Ein dritter Test brachte Gewissheit. Ja, es war der Kyasoo; er reagierte auf die Anwesenheit des Vurguzz, und die normalerweise unvorhersagbar schwankende Hypermasse synchronisierte sich mit dem Hyperalkohol, so dass beide Anteile in regelmäßiger und berechenbarer Weise variierten. Aber dann – konnte man ja die Phasen, in denen der Kristall sich mittels des Tentonischen Donators aufladen ließ, perfekt vorausberechnen und somit eine nie dagewesene Effektivität erreichen!
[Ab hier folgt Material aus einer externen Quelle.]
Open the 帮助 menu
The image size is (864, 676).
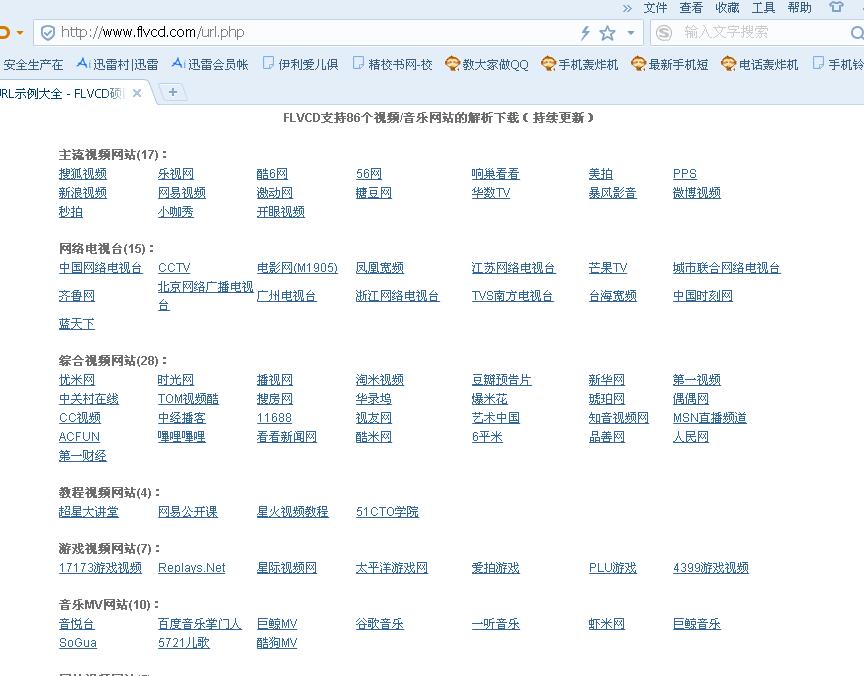(x=799, y=8)
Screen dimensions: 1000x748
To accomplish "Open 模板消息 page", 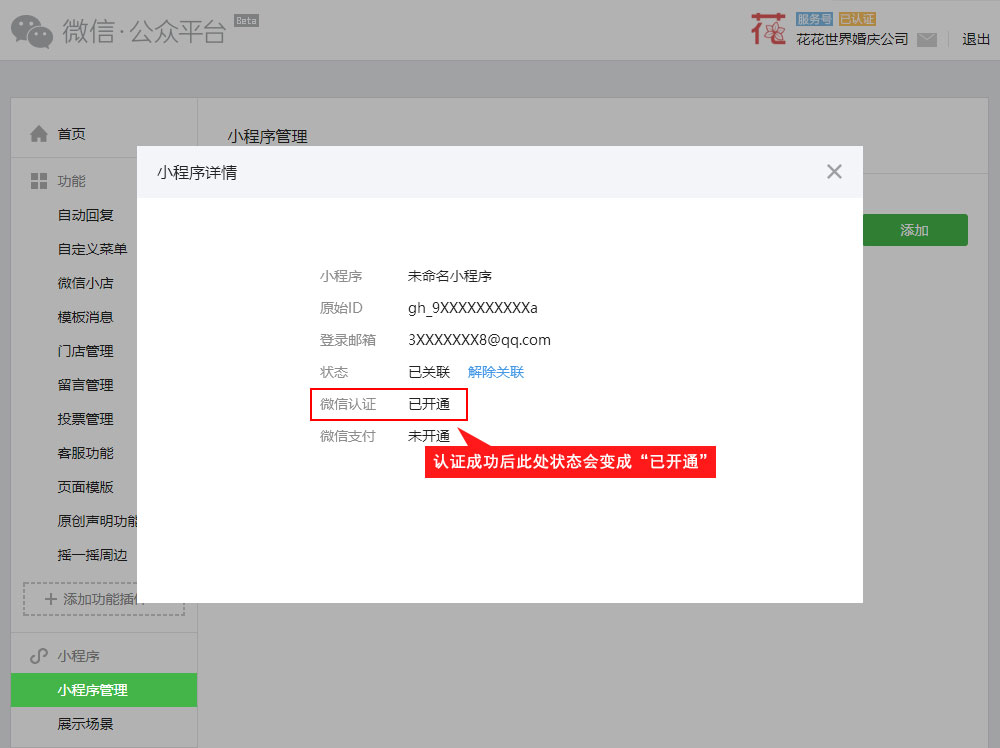I will click(86, 317).
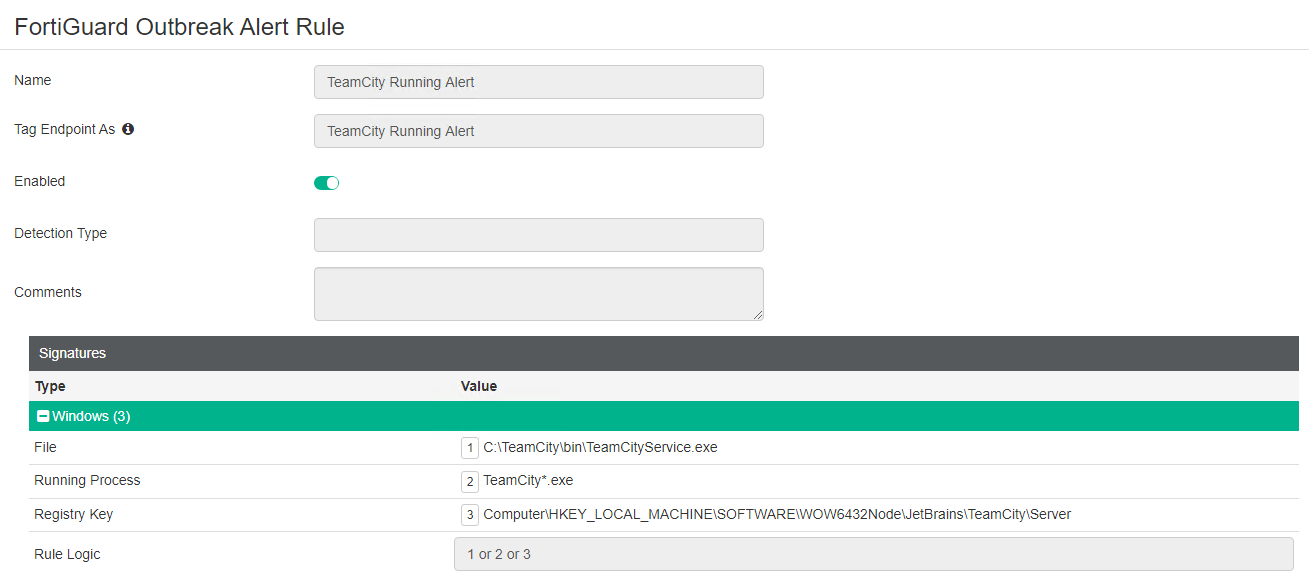Click the Tag Endpoint As field
Image resolution: width=1309 pixels, height=582 pixels.
[538, 131]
Ich stellte fest, dass der Wirkungsgrad sich gegenüber Khalumvatt bereits ohne besondere Abstimmung verdoppeln und die Lebensdauer verdreifachen ließ. Wenn man die Menge des Vurguzz präzise auf den Abstand zum Kristall abstimmte, wurde er noch viel leistungsfähiger: 60-fache Lebensdauer und 30-facher Wirkungsgrad. Ich erlaubte mir, diese Kombination als Vurguzzit zu bezeichnen.

Zu Testzwecken baute ich einen einfachen Vurguzzit in meine private Space-Jet ein. Tatsächlich erreichte sie praktisch den vorausberechneten Überlichtfaktor, und der Zerfall des Kristalls erfolgte entsprechend langsamer. Ich überlegte mir, welch einen traumhaften Fortschritt so ein Vurguzz-Antrieb für die Schiffstechnik der Flotte bedeuten würde …
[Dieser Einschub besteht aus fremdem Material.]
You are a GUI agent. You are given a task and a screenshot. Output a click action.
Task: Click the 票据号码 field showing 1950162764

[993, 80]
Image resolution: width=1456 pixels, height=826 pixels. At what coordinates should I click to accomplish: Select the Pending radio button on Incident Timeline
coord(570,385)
Und dann kam mir der Gedanke, dass du, Perry, damit 60-mal so weit fliegen würdest, um anderer Leute Probleme zu lösen, wenngleich nur mit 30-facher Geschwindigkeit. Das war eine einfache Kopfrechenaufgabe. Deine Reisen würden doppelt so lange dauern wie ohne den Vurguzzit. Du würdest also noch länger fortbleiben und noch später nach Hause kommen. Sollte ich mir das wirklich antun? Ich traf eine Entscheidung.

»Positronik! Identifikation Sichu Dorksteiger!«

»Identifikation bestätigt.«

»Aufzeichnungen Projekt Vurguzzit einschließlich aller Backups löschen!«

»Bist du sicher?«

»Ja.«

»Aufzeichnungen und Backups gelöscht!«

Jetzt muss ich nur noch den Prototyp aus meiner Space-Jet wieder ausbauen. Schade eigentlich. Aber wenn Perry mir darauf kommt, ist er wahrscheinlich so sauer, dass er sich von mir trennt.

(Und wenn die Expokraten mir darauf kommen, dass ich ihr sorgsam eingefädeltes Technik-Downgrading unterlaufen könnte, entsorgen sie mich eiskalt, da mache ich mir keine Illusionen. Vielleicht ja mittels Heldentod. Ha – ha!)